Dewan Kesehatan Belanda merekomendasikan rejimen oral dengan


peningkatan dosis harian dibandingkan dosis IM tunggal karena, dalam situasi
terakhir, kelompok yang relatif besar akan menerima profilaksis ketika tidak
benar-benar membutuhkannya, yaitu bayi yang saat lahir (atau segera sesudahnya)
dimulai dengan pemberian susu formula daripada menyusui. Motivasi lain adalah
profilaksis oral itu dianggap sama efektifnya dengan profilaksis intramuskuler,
selama dosisnya memadai. Studi sebelumnya menunjukkan bahwa profilaksis oral
mingguan 1 mg vitamin K dalam 3 bulan pertama kehidupan sangat efektif dalam
mencegah VKDB. Hipotesis pada waktu itu adalah bahwa profilaksis mingguan 1
mg lebih efektif daripada 25 μg setiap hari, karena dosis kumulatif per minggu
adalah 6 kali lipat lebih tinggi pada profilaksis mingguan (1,05 vs 0,175 mg). Data
kami saat ini jelas menunjukkan bahwa hipotesis ini perlu ditolak. Administrasi
kumulatif vitamin K 1,05 mg (150 μg setiap hari) tidak mengurangi kejadian
VKDB dalam populasi penelitian kami. Tidak jelas mengapa dosis tunggal 1 mg
mingguan tampaknya efektif, berbeda dengan dosis serupa yang dibagi atas fraksi
harian.
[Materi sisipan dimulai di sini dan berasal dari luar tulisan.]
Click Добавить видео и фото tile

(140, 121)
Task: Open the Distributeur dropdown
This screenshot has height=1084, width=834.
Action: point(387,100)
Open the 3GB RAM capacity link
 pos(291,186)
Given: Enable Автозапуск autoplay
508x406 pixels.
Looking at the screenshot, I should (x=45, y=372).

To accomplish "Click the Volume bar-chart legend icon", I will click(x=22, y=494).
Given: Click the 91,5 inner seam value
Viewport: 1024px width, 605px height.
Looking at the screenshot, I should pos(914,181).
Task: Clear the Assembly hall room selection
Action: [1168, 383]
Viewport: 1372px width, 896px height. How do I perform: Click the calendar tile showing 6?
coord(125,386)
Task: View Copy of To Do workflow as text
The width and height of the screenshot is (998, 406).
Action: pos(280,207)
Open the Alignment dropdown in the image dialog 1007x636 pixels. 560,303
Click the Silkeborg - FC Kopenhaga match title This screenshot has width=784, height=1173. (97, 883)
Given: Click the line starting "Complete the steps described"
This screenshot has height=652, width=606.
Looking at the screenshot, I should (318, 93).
Orang bisa berspekulasi bahwa penyerapan fraksional dari 1 dosis yang

8
lebih besar lebih tinggi daripada beberapa dosis kecil, tetapi data tentang
penyerapan vitamin K fraksional pada bayi kurang. Juga, kepatuhan terhadap
administrasi harian dapat memainkan peran. Namun, pada pasien yang diteliti,
kami menemukan bahwa, untuk sebagian besar pasien, dicatat bahwa orang tua
telah mematuhi administrasi sehari-hari. Karena itu kami merasa bahwa
kepatuhan yang buruk bukanlah penjelasan utama untuk temuan kami saat ini.

Demikian pula, masih belum dijelaskan mengapa bayi yang diberi susu
formula terlindungi terhadap VKDB, meskipun asupan vitamin K yang relatif
rendah dibandingkan dengan bayi yang diberi ASI dengan profilaksis vitamin K
(25 hingga 50 μg setiap hari, berdasarkan formula 150 mL per kg berat badan, dan
150 μg setiap hari, masing-masing).Bersama-sama, pengamatan ini menggaris
bawahi kebutuhan untuk memahami secara lebih rinci, penyerapan vitamin K dari
usus bayi, untuk mencegah VKDB berdasarkan argumen rasional.

Pemberian vitamin K secara intramuskular saat lahir telah dibuktikan


sebagai pencegahan VKDB yang efektif. Data kami saat ini mengkonfirmasi
pengamatan ini, bahkan setelah analisis sekelompok bayi dengan risiko VKDB
yang jauh lebih tinggi. Manfaat besar dari jenis profilaksis ini adalah bahwa
profilaksis tidak bergantung pada kepatuhan harian atau mingguan terhadap
pemberian yang disarankan atau penyerapan vitamin K usus yang masih belum
terkarakterisasi pada bayi. Kerugian dari profilaksis IM adalah rasa sakit dan
mungkin hematoma pada tempat injeksi dan, meskipun sangat jarang, komplikasi
seperti osteomielitis dan perdarahan intramuskuler. Dalam penelitian ini, data
tentang efek samping pemberian IM belum dikumpulkan secara sistematis.

KESIMPULAN

Kami menyimpulkan bahwa rejimen profilaksis untuk bayi yang disusui


yang terdiri dari 1 mg vitamin K secara oral saat lahir, diikuti oleh 25 atau 150 μg
setiap hari sejak minggu 2 hingga 13, tidak cukup mencegah VKDB pada bayi
yang disusui dengan BA yang masih belum terdiagnosis. Kami berasumsi bahwa
pencegahan yang tidak memadai ini juga terjadi pada bayi dengan kolestasis
neonatal lain yang belum terdiagnosis. Efisien pencegahan diperoleh dengan
rejimen yang terdiri dari injeksi IM tunggal 2 mg vitamin K saat lahir, seperti
yang dilakukan dengan sukses di Denmark.